Non-selective compassion is the outward manifestation of empathy, and it is therefore grounded in empathy, but here a distinction should be made between 'true' empathy, and the false empathy that is either projected onto us or implanted in us.

Substituting one's sense of the other for what the other really is – a mere projection of one's self onto the other! Any projection of one's own psychological, cognitive or emotional states (regardless of whether these are actual states or ideal states) onto the other is not empathy, but potentially a subtle form of emotional violence – empathy is based on an entirely different dynamic. Let me try to make this clear by specifying what you cannot do when you empathize with others.

You cannot experience or perceive the same feelings as the other, because empathy does not involve the senses or the intellect, but a different mode of knowing.

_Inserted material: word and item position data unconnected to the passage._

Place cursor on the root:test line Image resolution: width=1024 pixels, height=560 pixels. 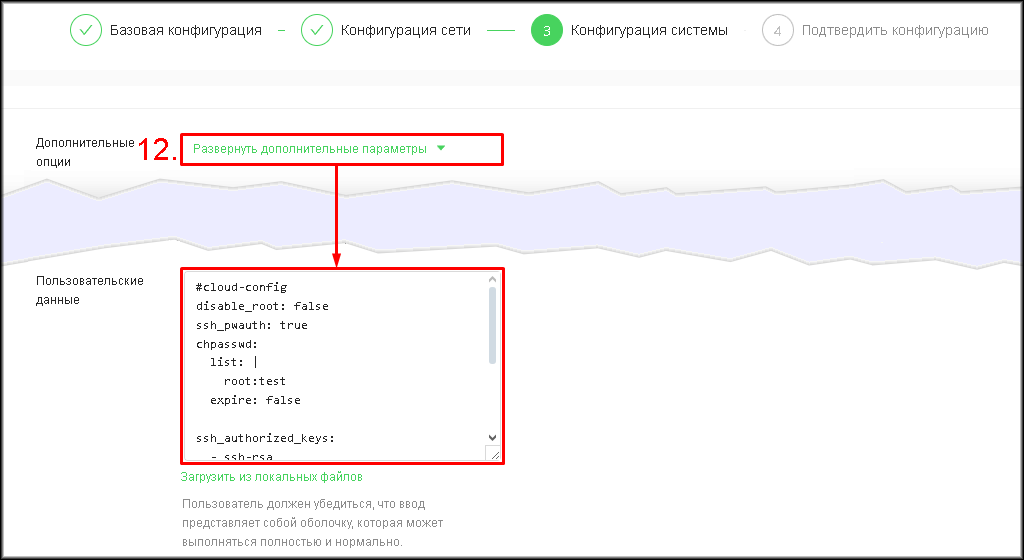pyautogui.click(x=255, y=381)
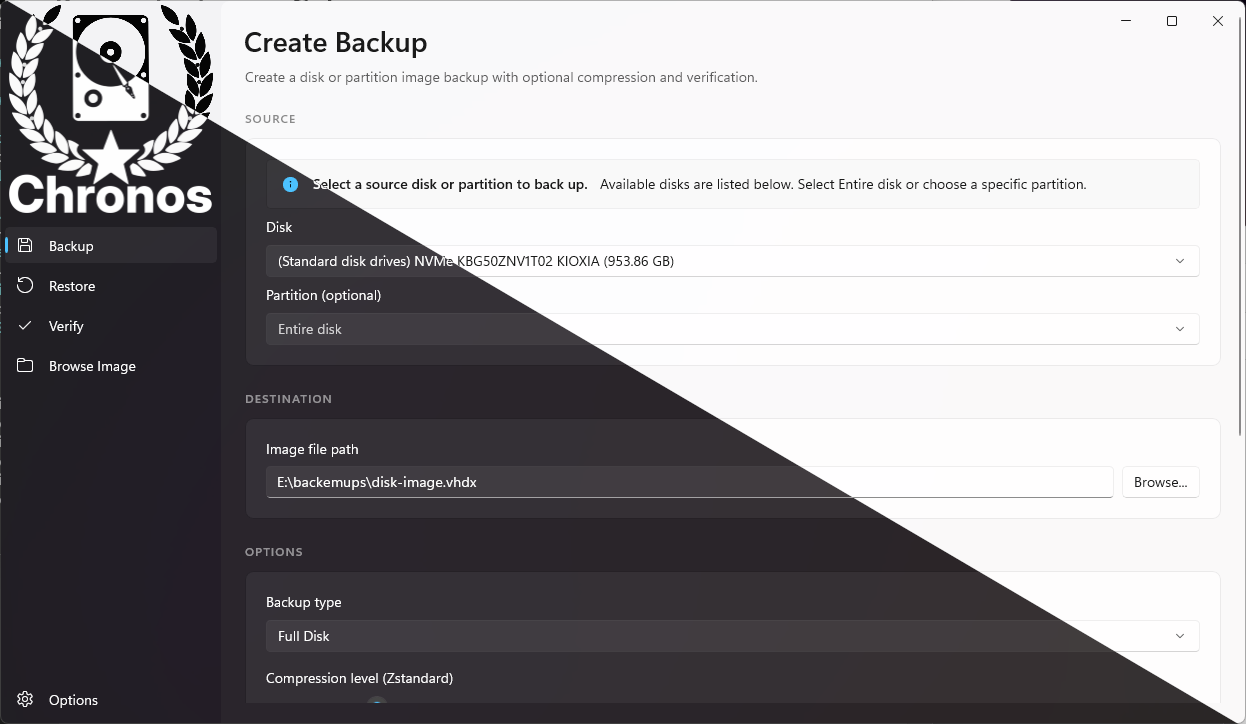Click the chevron on the Backup type dropdown
The height and width of the screenshot is (724, 1246).
(x=1178, y=635)
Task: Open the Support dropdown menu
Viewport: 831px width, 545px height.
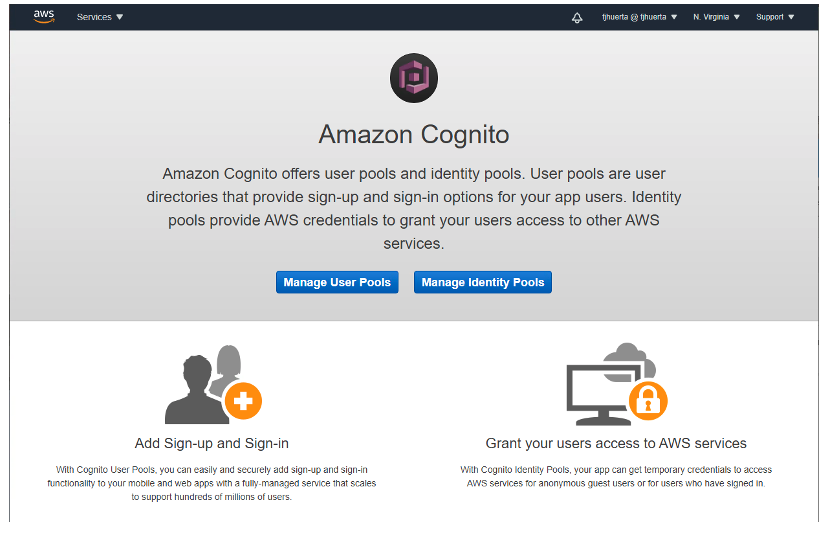Action: coord(775,17)
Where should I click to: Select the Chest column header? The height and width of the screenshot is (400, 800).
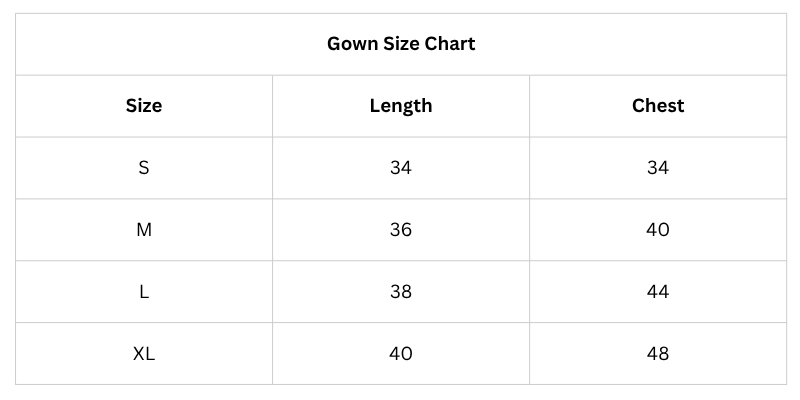pyautogui.click(x=658, y=106)
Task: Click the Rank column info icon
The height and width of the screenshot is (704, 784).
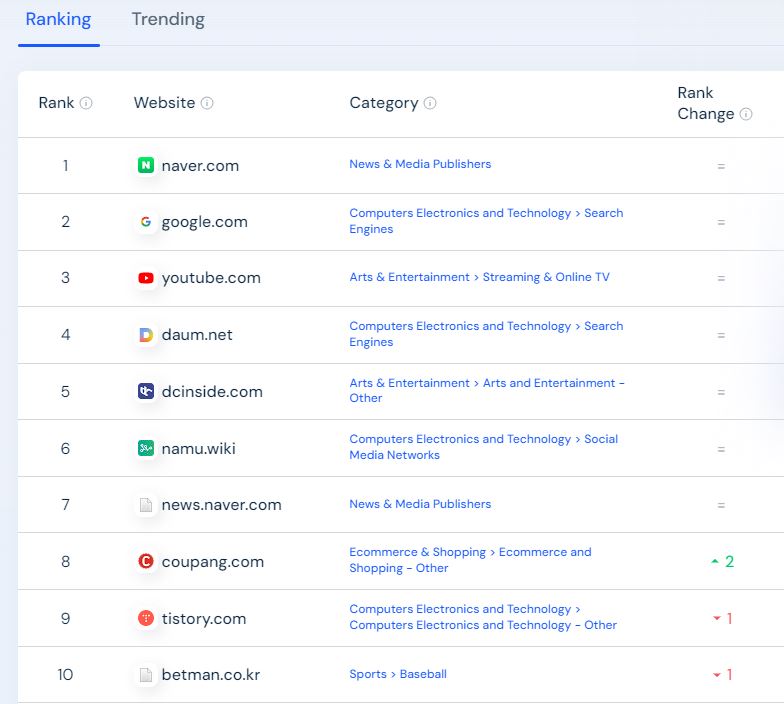Action: coord(86,103)
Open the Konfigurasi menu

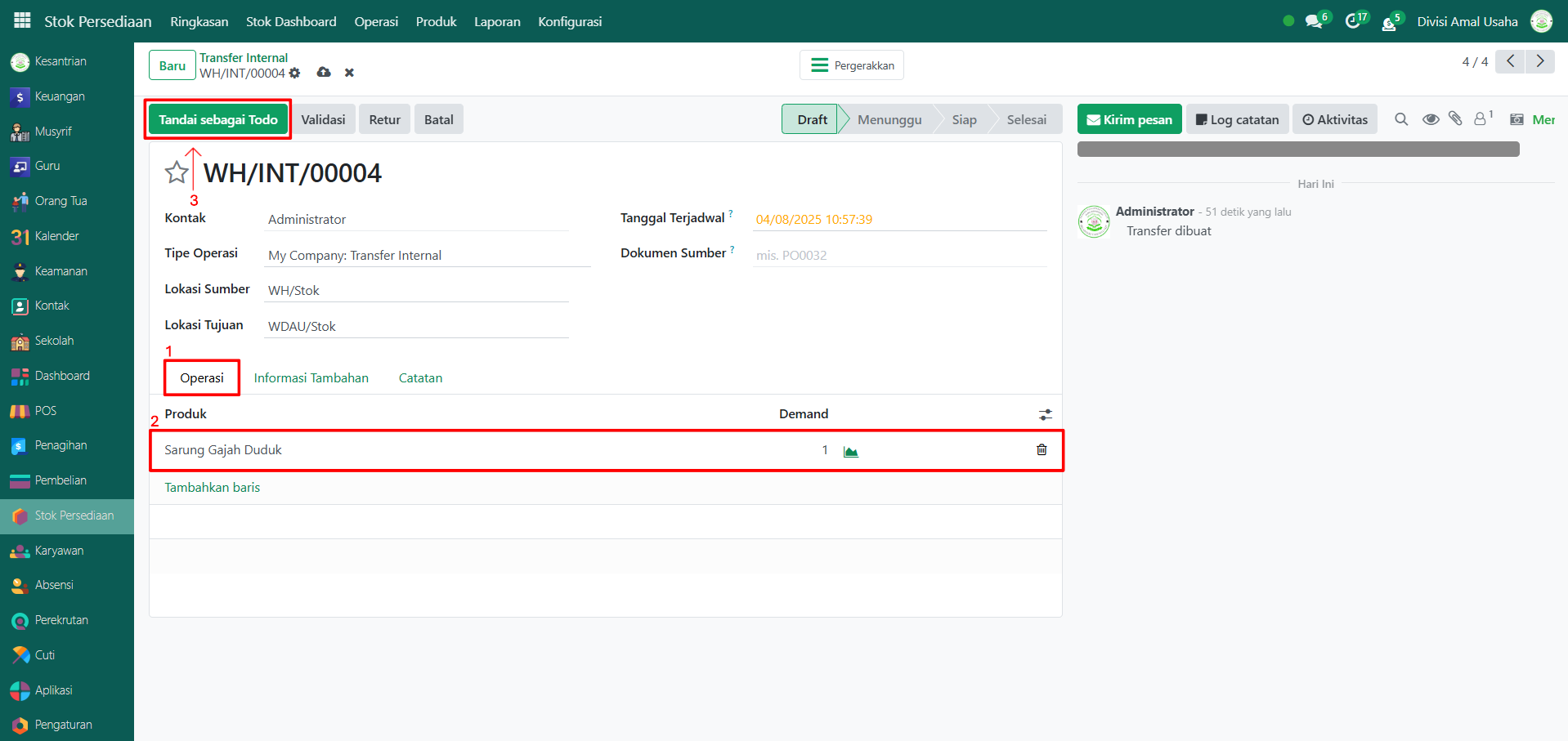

To use a metaphor, you can only “receive” or “capture” the other's physical, emotional, psychological or cognitive states in the same way as a radio receiver receives radio waves, or as the ear receives sound waves.

Each one of the different states susceptible of being captured is a specific state, it subsists here and now, and it involves first and foremost the individual who is experiencing it. Each one of us is a unique being endowed with attributes that despite their similarity will never be identic. Given the difference in individual attributes, no two different individuals will experience the same physical, emotional, psychological or cognitive states. These states may be and often are exceptionally similar, but they will never be completely identical.

Therefore, even though you can sense a given state of the other as the other is experiencing it, and you can know what the given state of the other is, and what the other feels in going through that state, you cannot experience yourself as the other. You are sensing only a limited part of the other. Any psychological, emotional, cognitive state will involve one or more different “strata” and sides of the self – and obviously the self has deeper and more superficial strata and multiple sides. Ordinary cognitive, psychological, emotional states of the self are a temporary condition, and even though there are states that truly involve almost the entire totality of the self, such states do not occur ordinarily. Also some strata and sides of the self, some states and experiences can be known only by the self.

Can you project back onto the other the state you've captured? Of course you can! But under the best case scenario this would only be a sad attempt at psychological and emotional colonization, rather than true empathy. True empathy involves providing an appropriate response to whatever state has been sensed, and this is where the transition from true empathy to non-selective compassion occurs. An appropriate response is a response that is beneficial to the other. Most would assume that the best response would be responding positively to negative states – repaying hatred with love, or responding positively to positive states – repaying kindness with kindness, while in reality each person requires a different and non-standard kind of response...

True compassion and selective compassion, true empathy and false empathy cannot know one another - their signal paths travel on different wavelengths, but the individual who wants to practice the care of the self can choose to attune herself to a different and non-destructive frequency.

1 comment:

Betita Horn Pepulim said...

A melhor resposta é a verdadeira. E a resposta verdadeira, é uma conquista.

The best answer is true. And the real answer, is an achievement.